It was around 2004, 2005, just a couple of years after the SARS outbreak. If you can recall, that year was memorable for the avian flu that was affecting poultry stocks worldwide. My immunology prof back then thought it was timely to discuss the basic mechanisms behind the avian flu virus, it’s implications for us, and the potential rise of the swine flu somewhere down the line.
Normally, the avian flu is prevalent among birds in the wild, however, a particularly virulent strain spread to poultry farms. A major prob was that farms typically house densely packed populations of chickens, so when one bird caught the bug it spread like wildfire and caught on to other farms. To contain it, infected chickens were euthanized and their bodies were incinerated. Personnel dressed in full body haz mat suits then quarantined and disinfected farms for any biological traces.
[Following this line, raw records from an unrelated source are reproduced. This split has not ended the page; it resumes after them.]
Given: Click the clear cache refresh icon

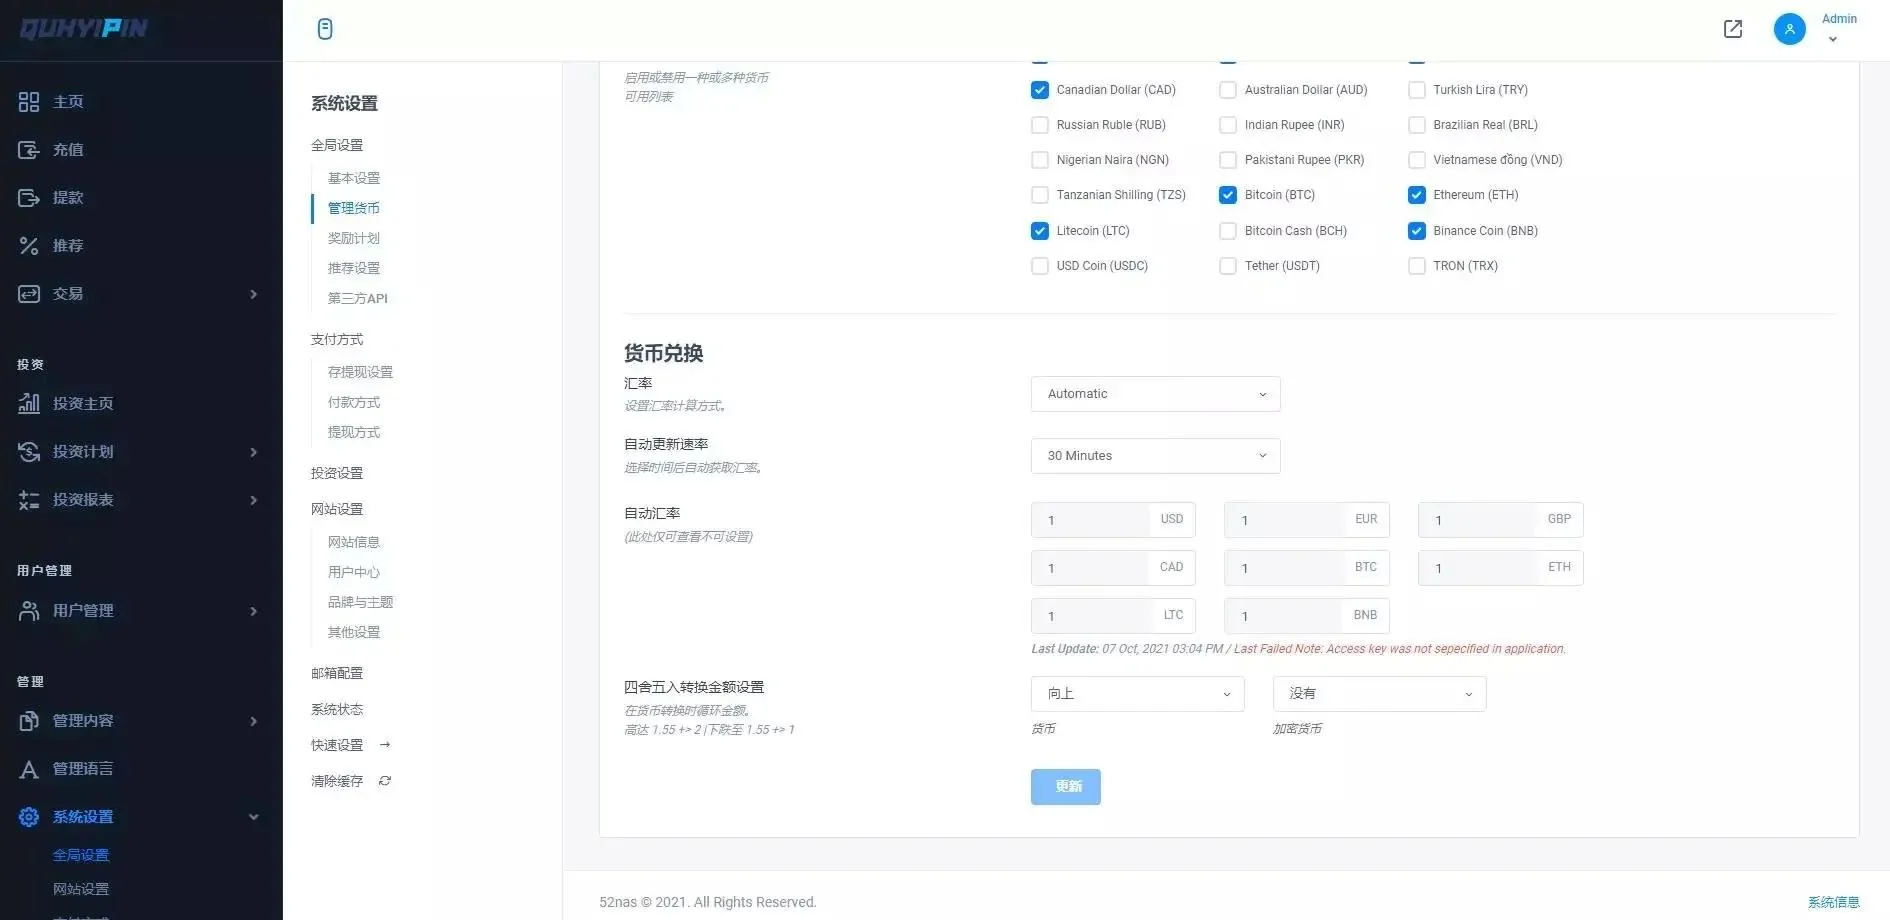Looking at the screenshot, I should [385, 781].
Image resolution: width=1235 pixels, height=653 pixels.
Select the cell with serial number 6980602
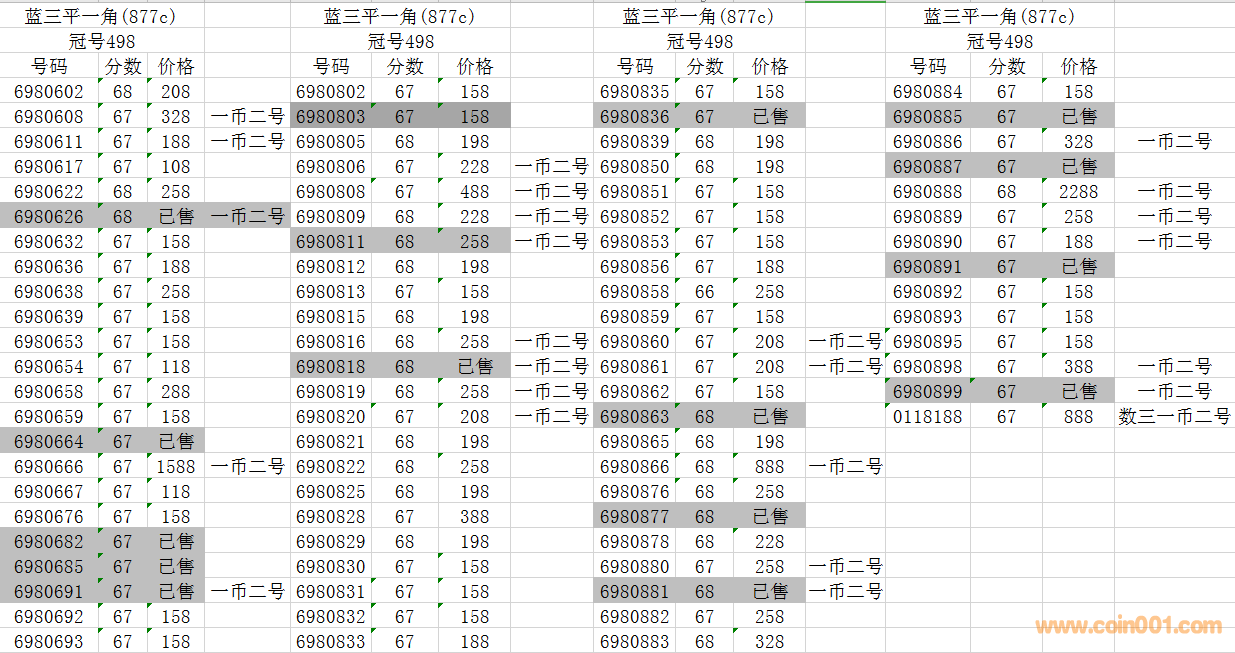pyautogui.click(x=49, y=92)
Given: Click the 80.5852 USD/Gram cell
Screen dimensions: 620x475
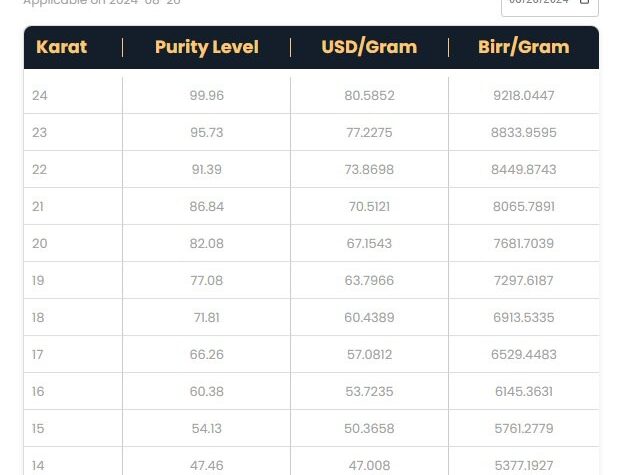Looking at the screenshot, I should click(369, 96).
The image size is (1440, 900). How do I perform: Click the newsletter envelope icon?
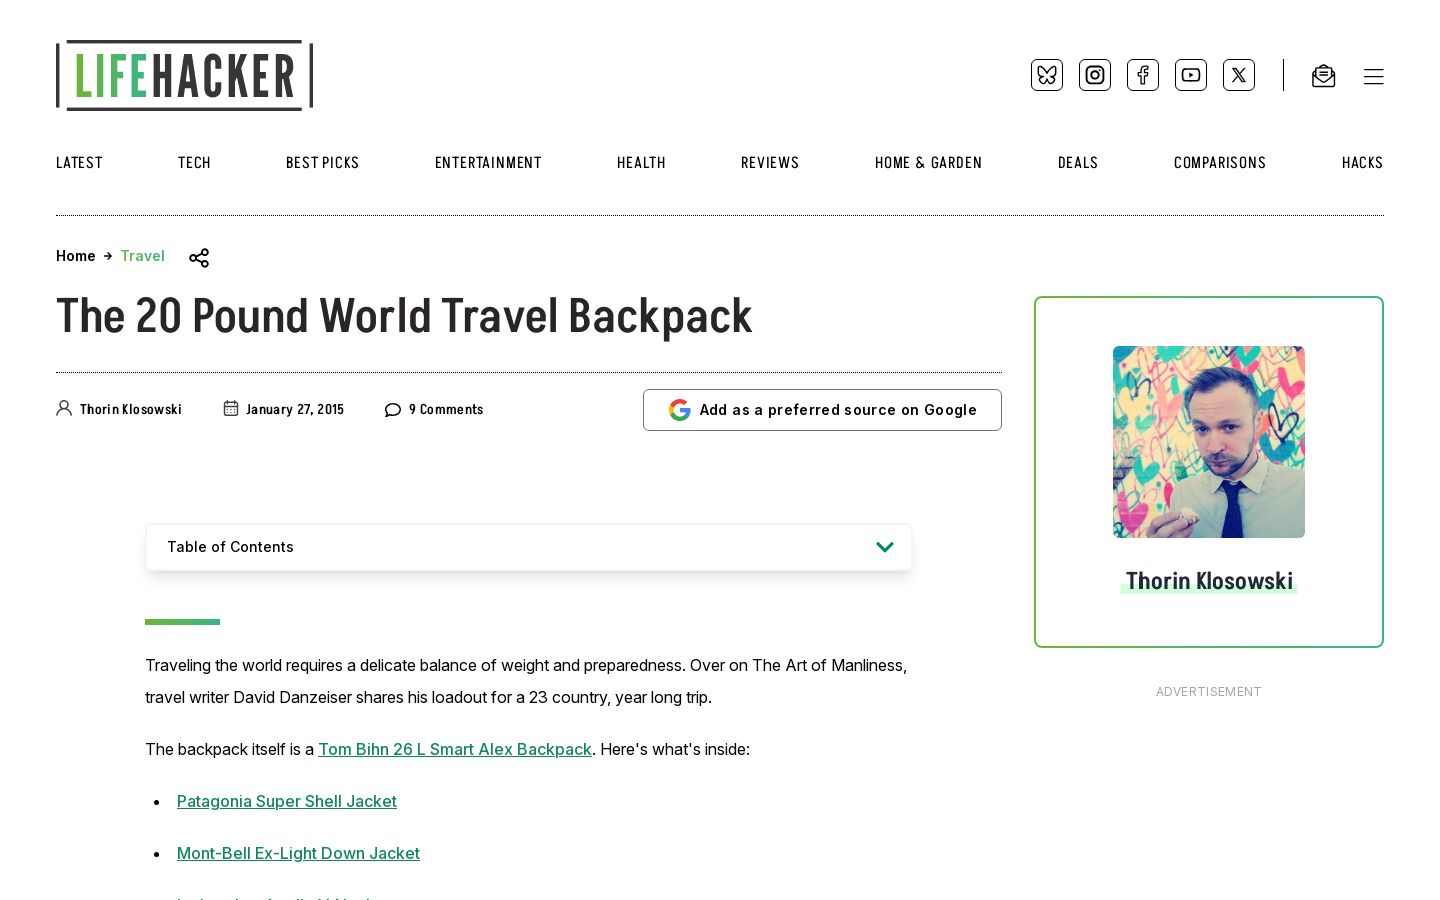(1324, 76)
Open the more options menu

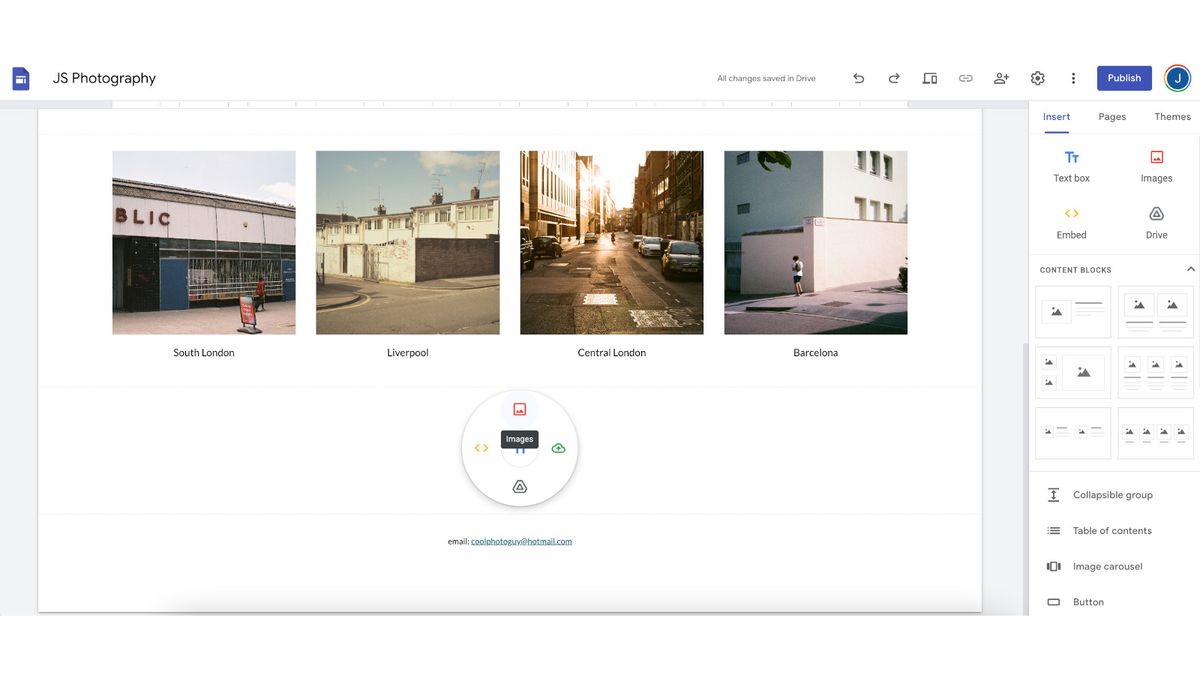click(x=1073, y=77)
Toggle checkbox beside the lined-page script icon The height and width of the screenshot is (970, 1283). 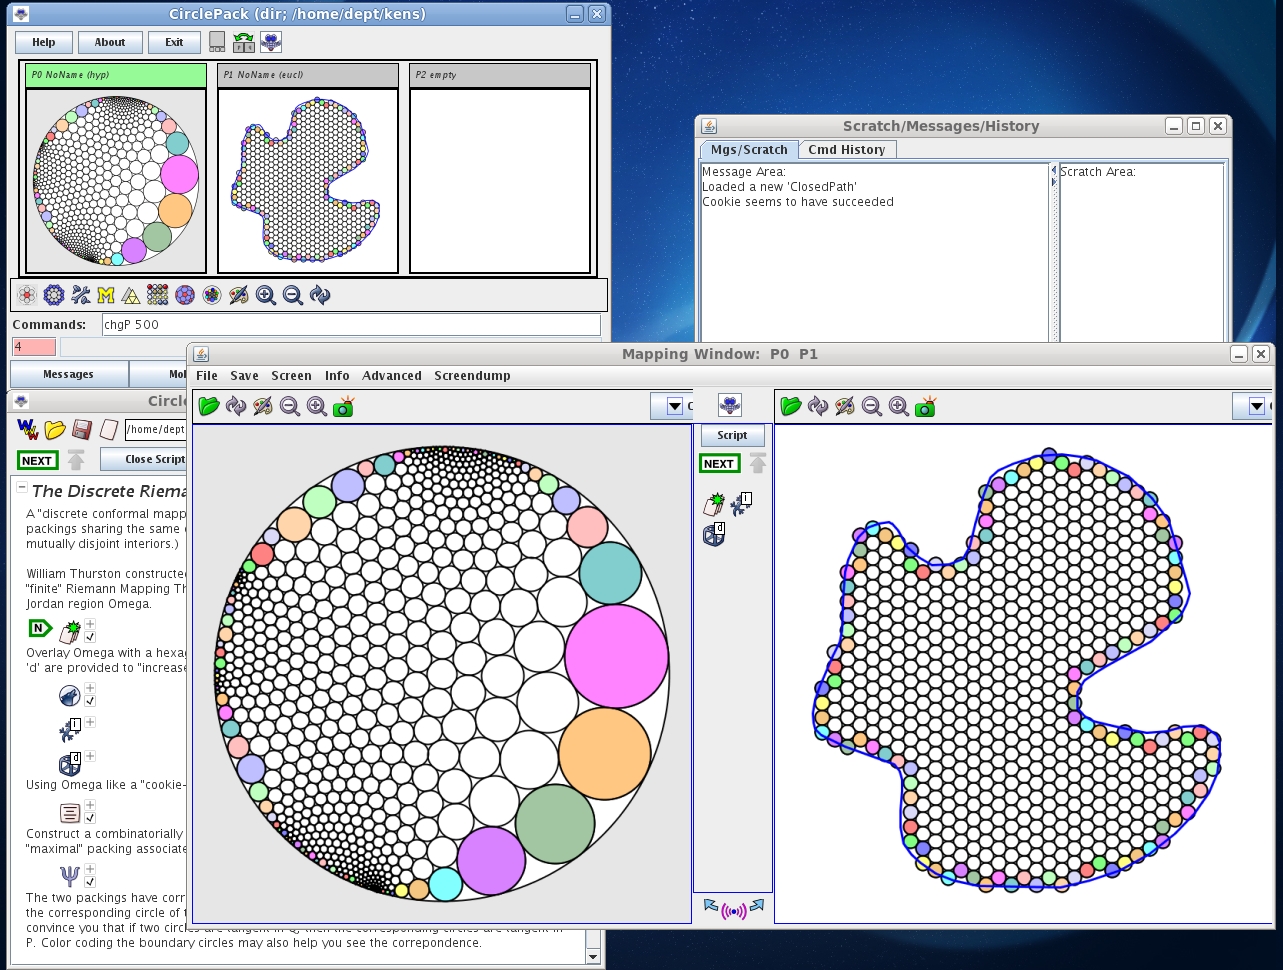pos(90,818)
The concern at the time was that the flu would pass to humans, it had already made the jump to a few workers in Hong Kong and Indonesia, people who directly came in contact with the infected birds. But the cases of human transmission were few, however virulent it was in the poultry population.
Why were there only a handful of cases of the avian flu in humans? How can it be transmitted to humans from chickens anyway? what do pigs have to do with any of this?
Its possible to explain it in basic immunology/microbiology. (which is all i ever learned, so I could be terribly off the mark with this)
Viruses like the flu are coated with molecules that target receptor molecules lining the outer surfaces of our cells. When these molecules interact and bind, the virus can invade our cells, taking over its inner machinery to make viral proteins and genes. In the case of the flu virus, the key molecules for entering our cells are represented by HA and NA, two types of viral protein. They stand for the H and the N in the flu strains heard in the news, with adjacent numbers representing an antibody response to them. They’re also considered antigens, because our immune system’s antibodies can bind and target them for destruction in our bodies. Particular strains of the flu will have different antigens. So H1N1 or H5N1 would tell you that these two strains of flu virus have the same NA proteins (or N1s) but different HA proteins (H1 and H5). The numbers appear to be dicey, but they’re also critical to determining how flu strains with them will affect us or other animal hosts.
Normally the avian flu could not affect humans, it was unable to make that “jump” because of the HA and NA antigens on the surface of the viruses. The antigens are very specific for different molecules in different animals. However, since viruses replicate very fast occasionally this would cause genetic mutations in the antigens, allowing them to interact with human cells and infect them. Still, as we’ve witness in the news, random genetic mutation that can specifically give the virus a new host is rare.
Alternatively, or more dangerously, some strains of the flu have antigens that can bind two different animal hosts, with one being ‘intermediate’ to humans. in other words, the intermediate host’s cell are lined molecules that are recognizable to flu strains in both birds and humans. No genetic changes necessary in the HA, NA antigens. for the avian flu, the intermediate host was swine. so, pig cells have the virtue/curse of being lined with receptors that could allow the entry of both human and avian strains of flu. If by a million in one chance, a pig was infected with both bird and human flu at the same time, and both viruses were present one of its cells, the viruses could easily swap and mix genes inside the cell to yield new flu strains, capable of infecting humans and birds.

(image from wikipedia)
On an ending note, the prof said that once the avian flu passed to swine it could easily be transmissible to humans and reach the pandemic levels we’d witnessed in poultry farms. Once ominous, it’s now happening, only 4-5 years later. It also made me wonder about the countless disasters that scientists can warn us about with the research to back it up, and that we are unable to prevent as a society. Maybe the swine flu could have been preventable, governments did try to contain the bird flu with drastic measures, but it may have been too little too late. You can only control farming practices to some degree and only in some willing nations.
On a complete tangent, I went to a talk recently by an academic on global stability. He said the the greatest threat of terrorist nuclear warfare comes from Pakistan, not because of a hostile government, but because of it’s vulnerability, the number of terrorist sympathizers (anyone remember what happened to the Sri Lankan Cricketers this year?) and arsenal of nuclear weapons. The simplest solution would be to remove or dismantle Pakistan’s nuclear weapons. But who would be willing to go that far?